If you’re interested, this post is all about the ideas and concept behind my play Boy-friend (which you can read here).
It couldn’t have ended up more different from the original idea, to be honest. My friend, and co-worker at the time Becca (yes, I named Becky for her) told me this story…
She had this friend, who was gay. They’d gone on holiday together to Spain. Near the end of their holiday, out of the blue, he asks her to sleep with him. Why? Because he wanted to check he was really gay.

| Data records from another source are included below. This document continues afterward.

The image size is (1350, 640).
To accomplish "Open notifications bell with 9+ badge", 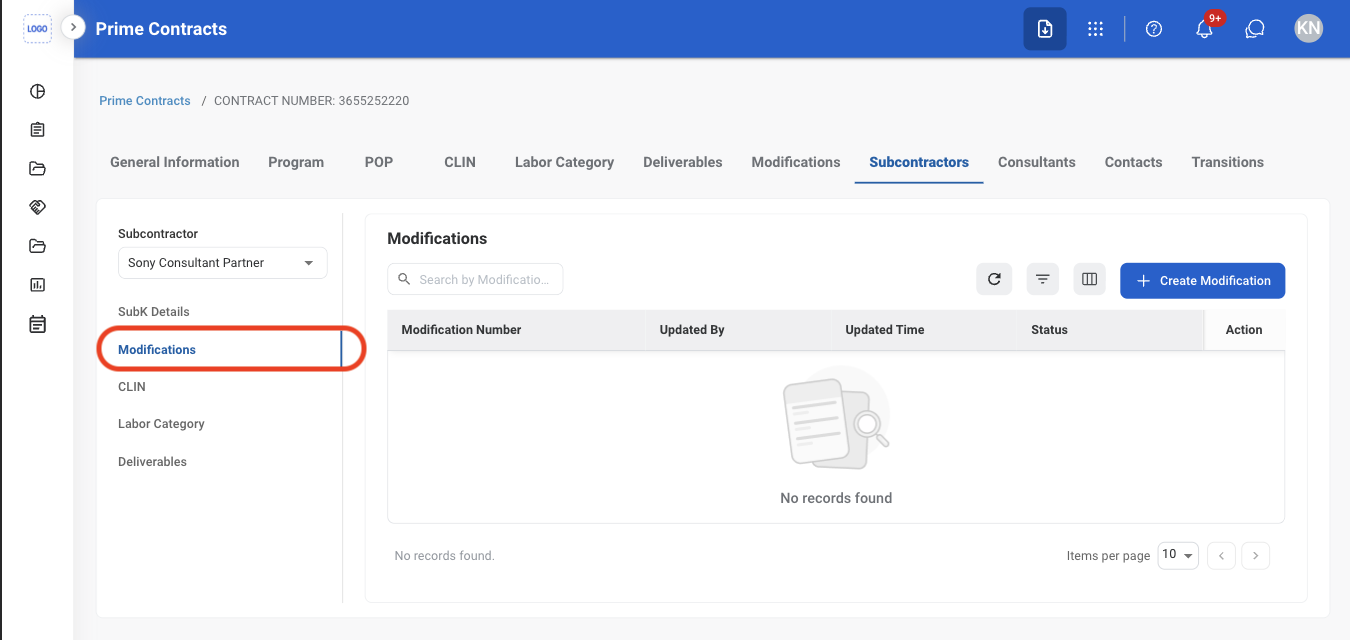I will point(1205,29).
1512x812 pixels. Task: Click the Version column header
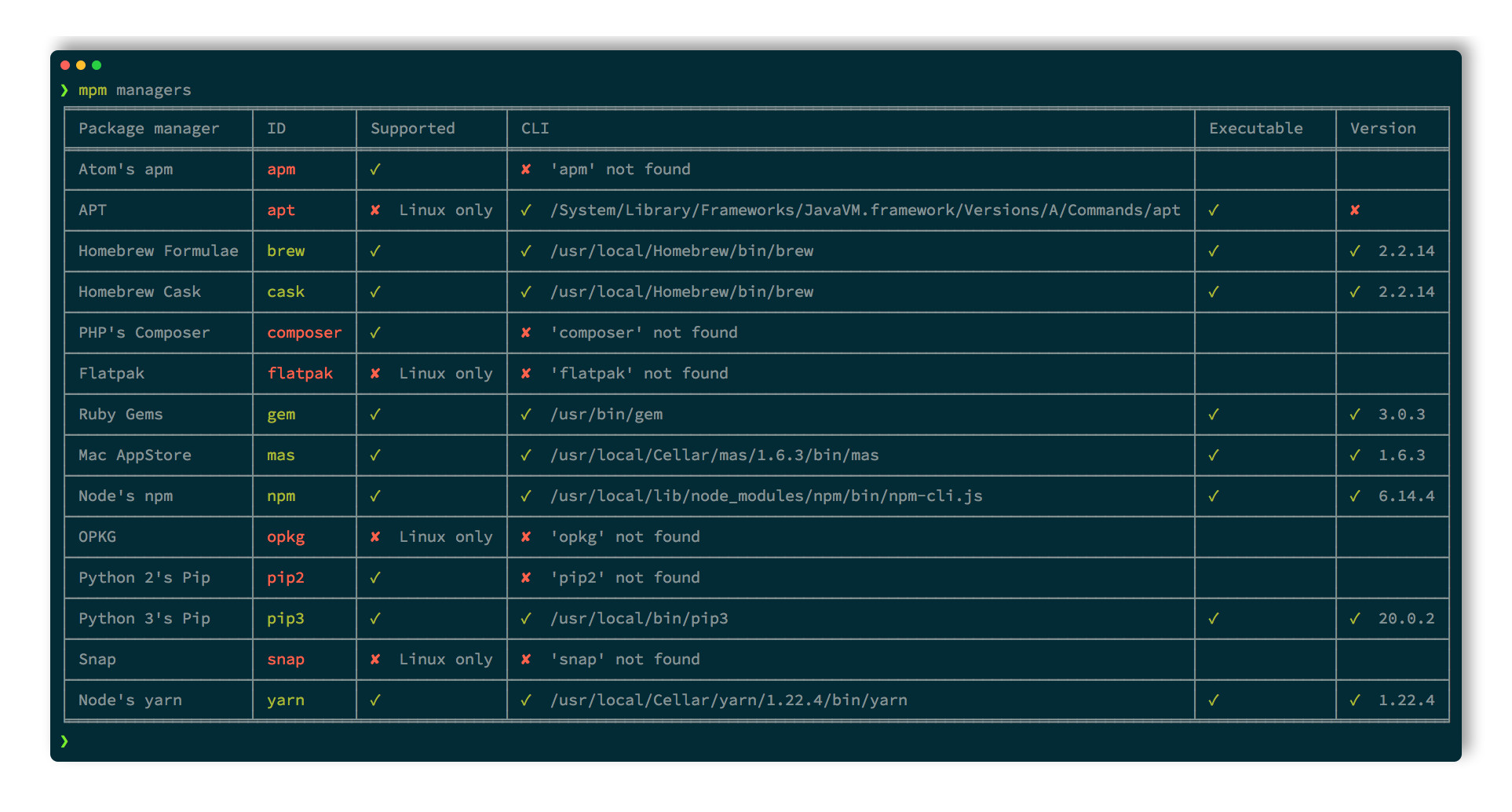[1382, 129]
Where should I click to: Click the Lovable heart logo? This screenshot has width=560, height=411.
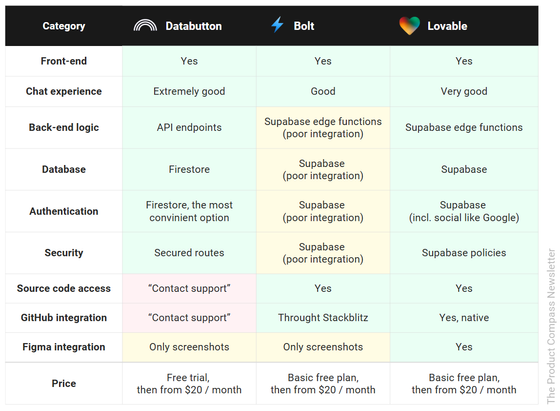tap(409, 26)
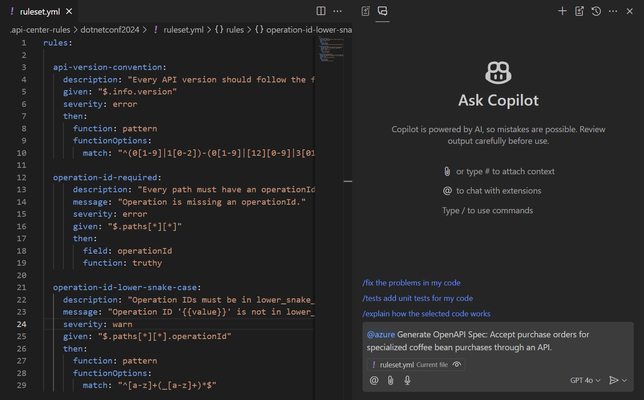Image resolution: width=644 pixels, height=400 pixels.
Task: Choose /explain how the selected code works
Action: point(425,314)
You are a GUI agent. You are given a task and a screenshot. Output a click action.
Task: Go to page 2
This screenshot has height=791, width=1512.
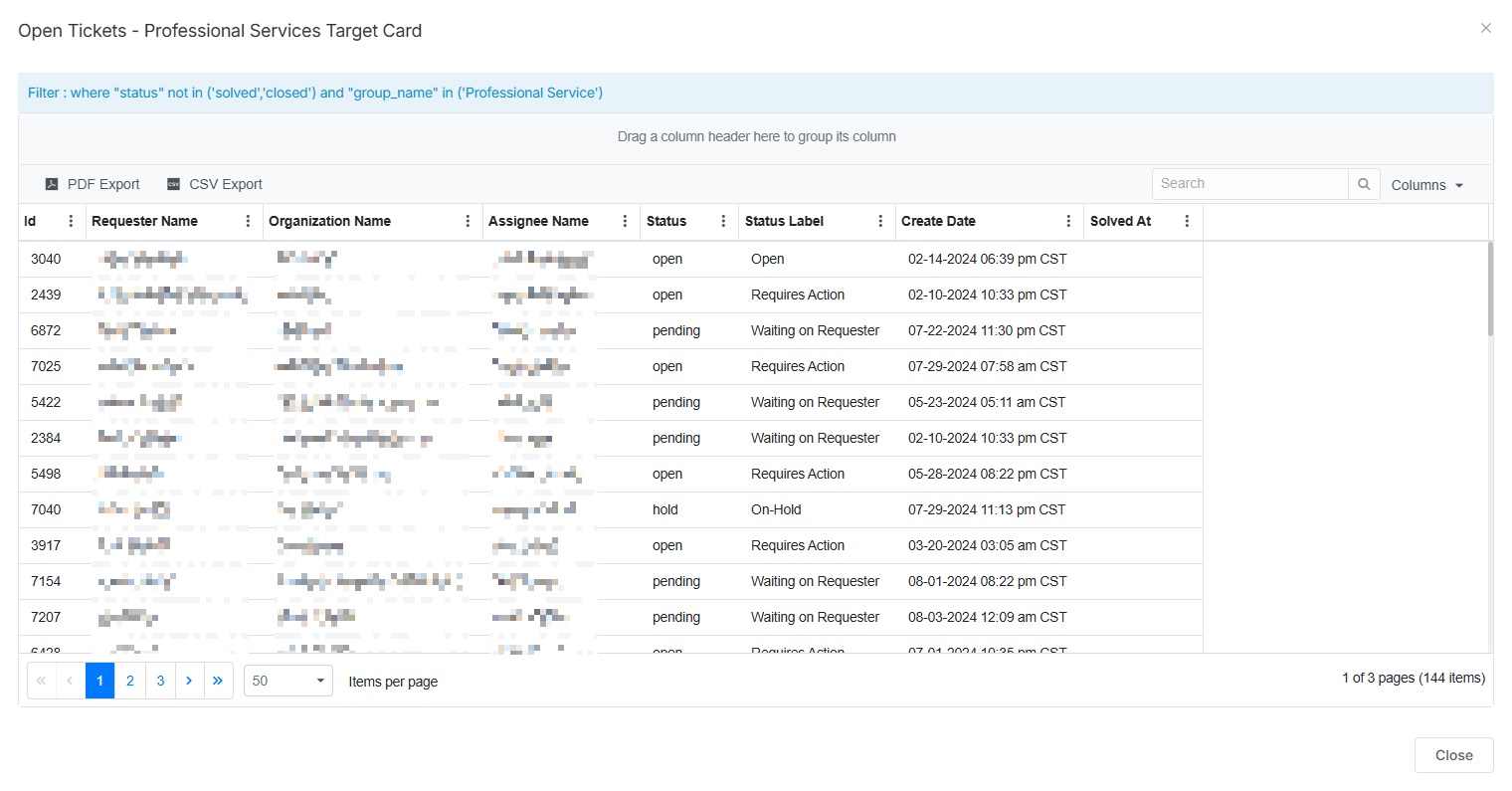(130, 681)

Becca didn’t, but the story was funny, and I thought it’d make a good comedy. I started writing it, but for some reason, I couldn’t make it funny. I wrote and wrote but nothing even close to a joke ended up on the paper. In the end, I just decided to write what I evidently wanted to, and it just came out a whole lot darker. Sometime when you write, it’s effortless. It just feels like you’re remembering a story, and all you have to do is write it. For the first three quarters of this script, it was like that for me. Then the easiness stopped, and I was stuck for a good few months.
Until I saw this:

I’m not a massive fan of Skins (well, series one and two were brill anyway), but it was on the TV, muted, while I was writing one night. When I started writing again the next day, this image was stuck in my head. I still have no idea what happens in the actual episode, but I shamelessly took that image and used it. That’s how the final scenes came to be.
I’m not sure I’ve explained the ideas behind Boy-friend very well. I think I just wanted to write a play about unrequited-love-gone-horribly-wrong, which it really is. And for a dark story, there are some funny bits too. Most of Becky’s dream sequences made me laugh when I thought of them!